运行nutch爬虫时爬取的数据存放在哪里? [英] Where is the crawled data stored when running nutch crawler?

查看:57
本文介绍了运行nutch爬虫时爬取的数据存放在哪里?的处理方法,对大家解决问题具有一定的参考价值,需要的朋友们下面随着小编来一起学习吧!

问题描述

我是 Nutch 的新手.我需要抓取网页(比如几百个网页),读取抓取的数据并进行一些分析.

I am new to Nutch. I need to crawl the web (say, a few hundred web pages), read the crawled data and do some analysis.

我点击了链接https://wiki.apache.org/nutch/NutchTutorial(并且集成了 Solr,因为我将来可能需要搜索文本)并使用几个 URL 作为种子运行爬网.

I followed the link https://wiki.apache.org/nutch/NutchTutorial (and integrated Solr since I may require to search text in future) and ran the crawl using a few URLs as the seed.

现在,我在本地机器中找不到 text/html 数据.在哪里可以找到数据以及以文本格式读取数据的最佳方法是什么?

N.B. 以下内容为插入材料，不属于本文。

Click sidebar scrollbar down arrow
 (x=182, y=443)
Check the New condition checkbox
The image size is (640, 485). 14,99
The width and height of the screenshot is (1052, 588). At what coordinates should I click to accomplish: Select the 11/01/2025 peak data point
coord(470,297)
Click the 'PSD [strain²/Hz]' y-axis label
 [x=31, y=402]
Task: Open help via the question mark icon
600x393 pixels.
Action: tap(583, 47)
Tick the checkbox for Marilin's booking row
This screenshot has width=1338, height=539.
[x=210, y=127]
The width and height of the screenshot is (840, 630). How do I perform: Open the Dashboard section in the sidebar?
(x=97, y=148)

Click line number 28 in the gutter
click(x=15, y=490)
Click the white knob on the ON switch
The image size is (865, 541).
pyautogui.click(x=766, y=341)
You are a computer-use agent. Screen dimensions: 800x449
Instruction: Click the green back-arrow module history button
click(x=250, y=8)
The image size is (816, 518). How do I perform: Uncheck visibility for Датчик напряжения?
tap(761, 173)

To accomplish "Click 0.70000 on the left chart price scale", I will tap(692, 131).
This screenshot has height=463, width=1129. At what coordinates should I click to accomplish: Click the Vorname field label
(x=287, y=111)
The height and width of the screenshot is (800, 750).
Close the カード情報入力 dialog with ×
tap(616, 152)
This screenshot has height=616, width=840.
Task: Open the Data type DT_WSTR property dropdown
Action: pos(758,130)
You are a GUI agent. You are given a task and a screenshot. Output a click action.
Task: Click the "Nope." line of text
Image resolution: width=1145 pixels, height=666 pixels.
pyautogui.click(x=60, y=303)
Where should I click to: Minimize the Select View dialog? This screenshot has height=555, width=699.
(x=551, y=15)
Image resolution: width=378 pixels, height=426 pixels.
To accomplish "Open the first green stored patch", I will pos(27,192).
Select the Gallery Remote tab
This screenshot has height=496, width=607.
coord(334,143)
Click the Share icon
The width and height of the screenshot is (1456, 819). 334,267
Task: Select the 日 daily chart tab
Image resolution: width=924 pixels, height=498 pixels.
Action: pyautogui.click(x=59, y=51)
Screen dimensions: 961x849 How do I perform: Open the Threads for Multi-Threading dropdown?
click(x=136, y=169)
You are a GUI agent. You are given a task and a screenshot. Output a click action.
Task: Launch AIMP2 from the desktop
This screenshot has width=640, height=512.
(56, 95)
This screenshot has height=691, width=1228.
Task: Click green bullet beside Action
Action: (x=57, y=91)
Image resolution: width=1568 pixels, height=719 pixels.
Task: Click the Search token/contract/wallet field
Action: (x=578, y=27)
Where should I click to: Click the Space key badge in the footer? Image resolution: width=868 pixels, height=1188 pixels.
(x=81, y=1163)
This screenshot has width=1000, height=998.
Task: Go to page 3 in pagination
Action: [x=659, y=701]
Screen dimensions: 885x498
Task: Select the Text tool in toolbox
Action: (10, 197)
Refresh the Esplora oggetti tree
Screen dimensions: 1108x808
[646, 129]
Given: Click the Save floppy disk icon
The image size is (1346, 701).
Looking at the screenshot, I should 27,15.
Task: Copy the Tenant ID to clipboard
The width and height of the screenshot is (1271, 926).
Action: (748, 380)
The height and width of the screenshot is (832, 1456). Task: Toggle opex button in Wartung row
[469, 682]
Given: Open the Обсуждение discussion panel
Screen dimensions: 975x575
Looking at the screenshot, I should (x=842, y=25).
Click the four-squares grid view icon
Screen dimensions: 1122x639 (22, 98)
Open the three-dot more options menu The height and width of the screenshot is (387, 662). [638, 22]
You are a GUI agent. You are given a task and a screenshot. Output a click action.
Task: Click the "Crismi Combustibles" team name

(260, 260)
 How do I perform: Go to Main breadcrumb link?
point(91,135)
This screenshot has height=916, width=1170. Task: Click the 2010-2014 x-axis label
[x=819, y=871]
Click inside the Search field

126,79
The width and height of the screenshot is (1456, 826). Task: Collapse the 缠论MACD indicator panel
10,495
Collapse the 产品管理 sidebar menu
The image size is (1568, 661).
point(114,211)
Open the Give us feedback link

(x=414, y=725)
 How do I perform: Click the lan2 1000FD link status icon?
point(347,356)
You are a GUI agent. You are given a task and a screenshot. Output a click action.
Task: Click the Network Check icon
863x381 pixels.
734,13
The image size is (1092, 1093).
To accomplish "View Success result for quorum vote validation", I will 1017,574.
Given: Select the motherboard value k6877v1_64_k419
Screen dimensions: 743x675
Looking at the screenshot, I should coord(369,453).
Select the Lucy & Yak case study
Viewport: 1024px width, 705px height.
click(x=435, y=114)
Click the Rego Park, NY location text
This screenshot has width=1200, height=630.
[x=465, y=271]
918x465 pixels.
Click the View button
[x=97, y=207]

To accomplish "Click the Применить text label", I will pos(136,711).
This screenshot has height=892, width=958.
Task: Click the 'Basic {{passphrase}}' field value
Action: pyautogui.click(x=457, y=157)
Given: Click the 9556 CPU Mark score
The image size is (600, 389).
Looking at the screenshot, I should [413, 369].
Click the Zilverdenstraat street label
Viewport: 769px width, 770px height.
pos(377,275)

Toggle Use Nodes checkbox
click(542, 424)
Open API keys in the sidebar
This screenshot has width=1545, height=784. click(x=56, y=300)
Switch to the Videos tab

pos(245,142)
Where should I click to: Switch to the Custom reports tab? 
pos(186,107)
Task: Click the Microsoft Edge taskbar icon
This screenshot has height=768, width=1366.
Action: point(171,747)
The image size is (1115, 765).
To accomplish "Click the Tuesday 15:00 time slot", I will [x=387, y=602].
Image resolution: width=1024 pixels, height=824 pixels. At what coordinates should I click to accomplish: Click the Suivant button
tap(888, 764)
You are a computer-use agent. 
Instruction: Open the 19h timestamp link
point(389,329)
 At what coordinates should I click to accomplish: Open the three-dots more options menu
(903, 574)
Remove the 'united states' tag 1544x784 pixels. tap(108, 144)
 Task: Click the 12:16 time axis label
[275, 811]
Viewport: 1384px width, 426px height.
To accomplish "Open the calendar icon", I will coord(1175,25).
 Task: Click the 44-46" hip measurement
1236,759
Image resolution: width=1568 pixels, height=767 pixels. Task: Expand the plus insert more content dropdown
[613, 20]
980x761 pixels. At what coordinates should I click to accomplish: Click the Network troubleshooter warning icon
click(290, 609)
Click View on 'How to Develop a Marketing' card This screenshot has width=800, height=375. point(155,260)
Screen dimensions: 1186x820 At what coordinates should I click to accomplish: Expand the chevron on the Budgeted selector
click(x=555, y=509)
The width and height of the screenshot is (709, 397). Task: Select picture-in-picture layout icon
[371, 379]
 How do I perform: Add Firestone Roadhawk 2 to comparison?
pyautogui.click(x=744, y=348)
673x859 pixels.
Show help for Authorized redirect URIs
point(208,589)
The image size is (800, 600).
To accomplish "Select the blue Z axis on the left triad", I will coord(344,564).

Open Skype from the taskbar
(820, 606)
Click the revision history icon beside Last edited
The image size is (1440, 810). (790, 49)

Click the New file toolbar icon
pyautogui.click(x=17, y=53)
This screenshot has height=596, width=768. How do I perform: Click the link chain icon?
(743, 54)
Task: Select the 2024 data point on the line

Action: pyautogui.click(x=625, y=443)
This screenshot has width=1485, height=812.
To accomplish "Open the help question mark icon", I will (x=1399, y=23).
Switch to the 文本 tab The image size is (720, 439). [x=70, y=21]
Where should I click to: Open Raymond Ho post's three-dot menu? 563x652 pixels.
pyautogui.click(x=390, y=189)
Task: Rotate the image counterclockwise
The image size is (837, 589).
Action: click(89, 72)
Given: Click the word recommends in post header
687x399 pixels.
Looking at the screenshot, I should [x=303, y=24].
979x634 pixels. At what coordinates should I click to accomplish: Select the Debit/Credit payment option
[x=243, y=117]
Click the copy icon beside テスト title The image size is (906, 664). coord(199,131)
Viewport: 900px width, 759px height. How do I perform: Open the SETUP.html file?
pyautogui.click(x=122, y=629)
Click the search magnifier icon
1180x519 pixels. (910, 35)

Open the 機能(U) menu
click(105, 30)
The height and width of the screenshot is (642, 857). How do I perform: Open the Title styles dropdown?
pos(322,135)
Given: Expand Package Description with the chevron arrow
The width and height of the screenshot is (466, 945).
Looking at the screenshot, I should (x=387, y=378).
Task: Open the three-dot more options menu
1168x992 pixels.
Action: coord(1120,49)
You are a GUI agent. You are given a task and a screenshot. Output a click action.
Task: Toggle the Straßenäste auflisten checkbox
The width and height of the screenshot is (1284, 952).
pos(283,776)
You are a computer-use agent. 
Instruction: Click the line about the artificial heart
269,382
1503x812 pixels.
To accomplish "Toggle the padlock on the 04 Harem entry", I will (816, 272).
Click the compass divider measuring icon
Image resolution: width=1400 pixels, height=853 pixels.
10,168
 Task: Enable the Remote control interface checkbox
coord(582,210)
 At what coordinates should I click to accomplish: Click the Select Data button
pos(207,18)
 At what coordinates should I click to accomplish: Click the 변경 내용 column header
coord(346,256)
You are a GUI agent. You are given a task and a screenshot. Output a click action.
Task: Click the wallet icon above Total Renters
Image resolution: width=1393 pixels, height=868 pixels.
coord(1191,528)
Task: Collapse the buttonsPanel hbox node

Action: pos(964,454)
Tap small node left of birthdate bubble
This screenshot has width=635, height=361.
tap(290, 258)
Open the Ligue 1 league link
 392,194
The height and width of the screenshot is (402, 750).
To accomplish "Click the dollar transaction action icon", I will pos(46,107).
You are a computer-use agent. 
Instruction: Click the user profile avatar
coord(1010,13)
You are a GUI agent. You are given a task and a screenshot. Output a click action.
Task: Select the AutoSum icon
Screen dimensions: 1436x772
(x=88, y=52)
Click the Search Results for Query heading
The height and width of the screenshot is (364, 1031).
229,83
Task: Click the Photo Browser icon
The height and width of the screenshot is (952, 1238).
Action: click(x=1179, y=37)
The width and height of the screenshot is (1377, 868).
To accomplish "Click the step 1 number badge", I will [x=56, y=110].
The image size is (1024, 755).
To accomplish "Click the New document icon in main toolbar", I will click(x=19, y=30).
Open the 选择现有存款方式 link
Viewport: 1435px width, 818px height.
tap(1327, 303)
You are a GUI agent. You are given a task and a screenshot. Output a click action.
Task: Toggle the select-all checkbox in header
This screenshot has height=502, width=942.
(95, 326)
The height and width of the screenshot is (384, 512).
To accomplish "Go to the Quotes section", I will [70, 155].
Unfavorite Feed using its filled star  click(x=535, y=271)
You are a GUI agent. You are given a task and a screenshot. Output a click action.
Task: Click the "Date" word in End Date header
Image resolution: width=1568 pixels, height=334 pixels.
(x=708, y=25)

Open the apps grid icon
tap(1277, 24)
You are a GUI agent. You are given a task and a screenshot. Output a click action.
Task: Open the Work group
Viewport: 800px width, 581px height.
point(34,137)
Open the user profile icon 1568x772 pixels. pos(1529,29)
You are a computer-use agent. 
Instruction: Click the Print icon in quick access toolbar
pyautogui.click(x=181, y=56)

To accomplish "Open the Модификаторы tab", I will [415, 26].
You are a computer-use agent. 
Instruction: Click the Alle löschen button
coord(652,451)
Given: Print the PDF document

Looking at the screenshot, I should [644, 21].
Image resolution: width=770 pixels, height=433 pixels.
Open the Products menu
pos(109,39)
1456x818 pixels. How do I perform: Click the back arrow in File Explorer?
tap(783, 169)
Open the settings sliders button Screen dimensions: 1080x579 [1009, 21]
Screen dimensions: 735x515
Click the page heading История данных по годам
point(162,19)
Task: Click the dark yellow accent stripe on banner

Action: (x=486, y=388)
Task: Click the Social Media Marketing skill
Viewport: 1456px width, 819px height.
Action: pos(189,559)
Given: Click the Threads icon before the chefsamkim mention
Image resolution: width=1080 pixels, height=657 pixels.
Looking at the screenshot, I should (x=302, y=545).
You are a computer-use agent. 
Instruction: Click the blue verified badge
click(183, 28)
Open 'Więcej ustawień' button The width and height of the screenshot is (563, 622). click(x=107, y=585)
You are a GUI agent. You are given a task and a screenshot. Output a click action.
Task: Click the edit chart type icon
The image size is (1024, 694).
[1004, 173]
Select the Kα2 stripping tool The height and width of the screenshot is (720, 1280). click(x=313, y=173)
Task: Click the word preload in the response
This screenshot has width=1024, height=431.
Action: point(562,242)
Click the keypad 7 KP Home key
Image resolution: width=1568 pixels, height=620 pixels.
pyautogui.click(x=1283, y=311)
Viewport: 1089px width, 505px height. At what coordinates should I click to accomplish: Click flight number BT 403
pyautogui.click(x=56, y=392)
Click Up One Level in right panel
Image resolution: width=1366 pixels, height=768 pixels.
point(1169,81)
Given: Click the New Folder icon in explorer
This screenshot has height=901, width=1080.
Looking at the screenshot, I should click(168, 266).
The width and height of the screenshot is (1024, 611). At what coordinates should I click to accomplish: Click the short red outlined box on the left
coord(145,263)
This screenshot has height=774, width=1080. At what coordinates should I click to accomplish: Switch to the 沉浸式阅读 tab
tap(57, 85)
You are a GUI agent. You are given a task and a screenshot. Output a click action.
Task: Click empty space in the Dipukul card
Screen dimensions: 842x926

Now, I don't find the text/html data in my local machine. Where can I find the data and what is the best way to read the data in text format?

  • apache-nutch-1.9
  • solr-4.10.4

推荐答案

爬行结束后,您可以使用 bin/nutch dump 命令转储以纯 html 格式获取的所有 url.

After your crawl is over, you could use the bin/nutch dump command to dump all the urls fetched in plain html format.

用法如下:

$ bin/nutch dump [-h] [-mimetype <mimetype>] [-outputDir <outputDir>]
   [-segment <segment>]
 -h,--help                show this help message
 -mimetype <mimetype>     an optional list of mimetypes to dump, excluding
                      all others. Defaults to all.
 -outputDir <outputDir>   output directory (which will be created) to host
                      the raw data
 -segment <segment>       the segment(s) to use

例如,您可以执行类似

So for example you could do something like

$ bin/nutch dump -segment crawl/segments -outputDir crawl/dump/

这将在 -outputDir 位置创建一个新目录并转储以 html 格式抓取的所有页面.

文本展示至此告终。